Must-Know SQL Queries Every Analyst must know
By Andrew Tumwesigye
Data and Business Intelligence Analyst, Dimension Metrics
2nd Feb 2025
Introduction
Structured Query Language (SQL) was invented by IBM in the early 1970s and has since become one of the most powerful tools for querying and analyzing relational databases[1]. These databases store data in structured tables linked via primary and foreign keys, allowing analysts to extract insights efficiently.

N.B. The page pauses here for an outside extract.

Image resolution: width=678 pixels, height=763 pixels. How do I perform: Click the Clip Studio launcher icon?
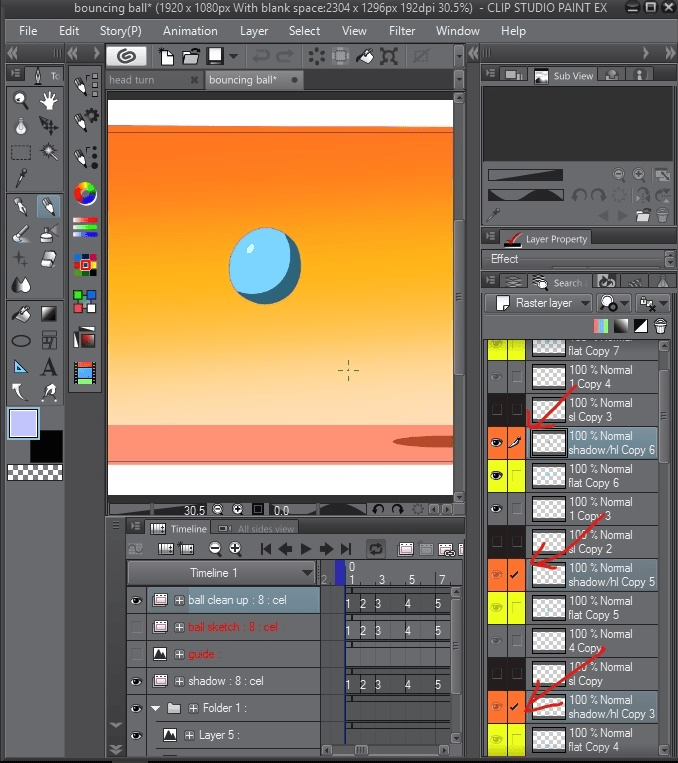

My First Experience with SQL
In 2022, I enrolled in the Google Data Analytics Professional Certificate, which covered among others, Excel, SQL, R, and Tableau. I was familiar with Excel but the rest was new territory. However, as the course progressed I started to gravitate towards SQL considering it was easier than R. Initially, it seemed logical and straightforward. However, as I progressed, I realized that it wasn’t a walk in the park either. For example, a single missing comma or parenthesis could result in frustrating syntax errors, making debugging a nightmare.
Determined not to give up, I focused on mastering the fundamentals before tackling complex queries. This practice took two years, during which I completed weekly projects, ensuring that I fully grasped every challenge before moving forward.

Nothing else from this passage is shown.